Свилен Иванов said...

My need to frequent (non-atomic) commits is to avoid merging with rest of the team. I've noticed that committing small pieces on highly concurrent environment (say >5 people) is preferable.

Anonymous said...

I agree with atomic commits 100%.

BTW, you got "co" and "ci" mixed up in the following paragraph:

After you're done you can commit. svn co -m "Message" will commit all changes in current directory and its subdirectories. Very often you want to commit less than that, for example svn co -m "Some quick change in README" README while leaving rest of the code uncommitted.

Anonymous said...

So the final logical step to this, and it is one that I have been waiting for for years, is to have the "Save" function on your editor do an automatic commit, popping up ad dialog box that lets you enter an optional checkin comment.

- Elroy Jetson

taw said...

Anonymous: Thanks for spotting the typo, I fixed it.

Anonymous: It cannot practically work like that, because you want to test your code before committing and you need to save the file to test it. But most editors can already do single-click SVN commits.

Unknown said...

You have a mismatched <code> tag after "When you do Atomic Coding"... Opera renders it funny.

When you do Atomic Coding, <code>svn revert<code>

Should be:

When you do Atomic Coding, <code>svn revert</code>

Thought you might like to know. :)

taw said...

Peter: Thanks. I need to script up some syntax sanity checker for Blogger, because Blogger software is not doing its job well enough.

Anonymous said...

I don't use subversion (I'm currently a darcs addict) but I sort of do "atomic commits" as you describe. The difference is I don't always commit right that second. I often do commit runs where I create 20 individual commits over my current directory in the space of 5 or 10 minutes.

But I definitely agree that an individual commit should be as small and atomic as possible.

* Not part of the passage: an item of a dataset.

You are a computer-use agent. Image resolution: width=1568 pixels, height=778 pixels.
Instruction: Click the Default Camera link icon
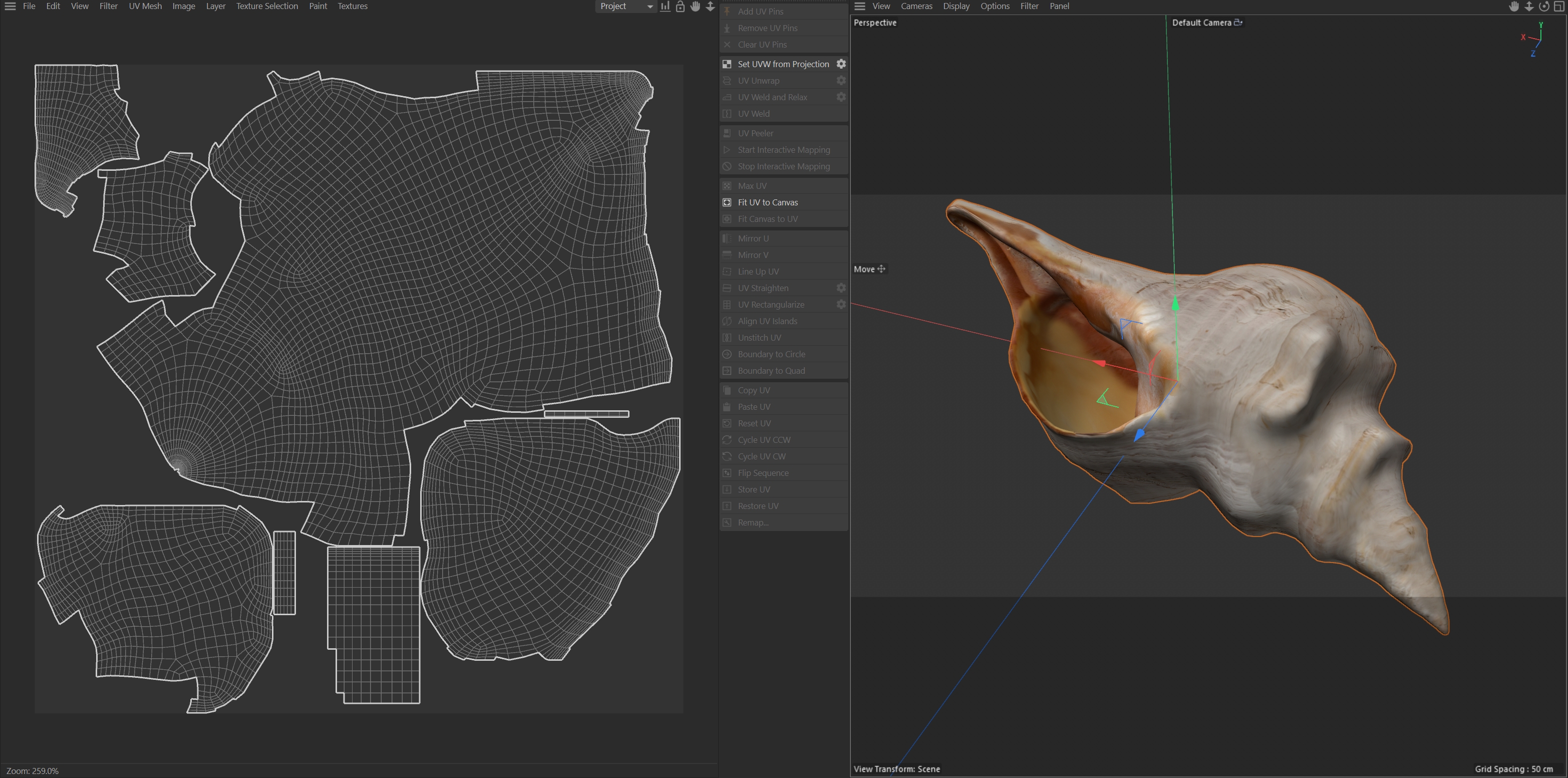(1237, 23)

What really helps is a script I wrote (and emacs integration) that lets me commit just part of a file. So if I'm working on a major feature and I happend to see an unrelated bug in the same file I can fix the bug and commit the change immediately without worrying about my half-implemented feature.

http://porkrind.org/commit-patch/

I wrote a little tutorial for how it works here:

http://porkrind.org/missives/commit-patch-managing-your-mess

Caveat: It doesn't support svn yet, but it does support cvs, darcs and mercurial so it should be easy to extend. I'll happily accept the patch to anyone who wants to add svn support.

-David

Anonymous said...

svn is not that great... darcs' interactive patch recording is WAY better to create small, atomic patches.

Anonymous said...

It would only work in a very small team. Is a large team (for the sake of clarity, lets say more than five people) you do want to keep your commits as small as possible, but not smaller than required to fix a bug or to implement a small feature or a logically complete part of a larger feature. Plus, the time between commits will be mostly spent on following the process - code reviews, commit approvals, mandatory (sometimes very lengthy) test builds, regressions, etc.

taw said...

George: My advice - if every commit requires "a code review, commit approval, mandatory lengthy test builds, regressions, etc.", and you cannot fix that (this sounds like a serious lack of trust issue), then just get yourself a local repository (or a branch in the central one) where you can commit whenever you feel like committing, use atomic coding there, and only do the paperwork on merging.

You're still going to lose productivity, only a lot less so.

Unknown said...

I agree with your atomic commit opinion _completely_ and that's in part because I follow that strategy religiously each day.

However, like others posting here, I have to let you know that your editing of this article is horrendous. You have more spelling and grammar errors that I can count... and that is really, really annoying, no matter how right you are about other things...

Anonymous said...

Good post.

I can agree with atomic commits in some occasions, but I usually prefer complete-and-tested-feature-commits, just because my team is not very small and because in our project usually the hurry-to-commit is a large source of bugs.

By the way, I don't mind grammar errors very much, just because my english is worse .. !!

Anonymous said...

Subversion? Bleh.

Try a distributed system like git, mercurial, or darcs... Then you'll experience the true potential of code management -- seamless branches, throwaway branches, merges which preserve history, ...

Anonymous said...

I can think of better systems than our current version control systems. Specifically I think an integrated VIM type system of undo/redo version control would be better. Namely there would be absolutely no commits. Or if there were commits they would be more like bookmarks. Instead the whole environment (editor+ide or whatever) would continuously be making a log of everything you do so that all changes could be undone or redone to any degree. The best type of system to accomplish this would be something with persistent storage like an image based system.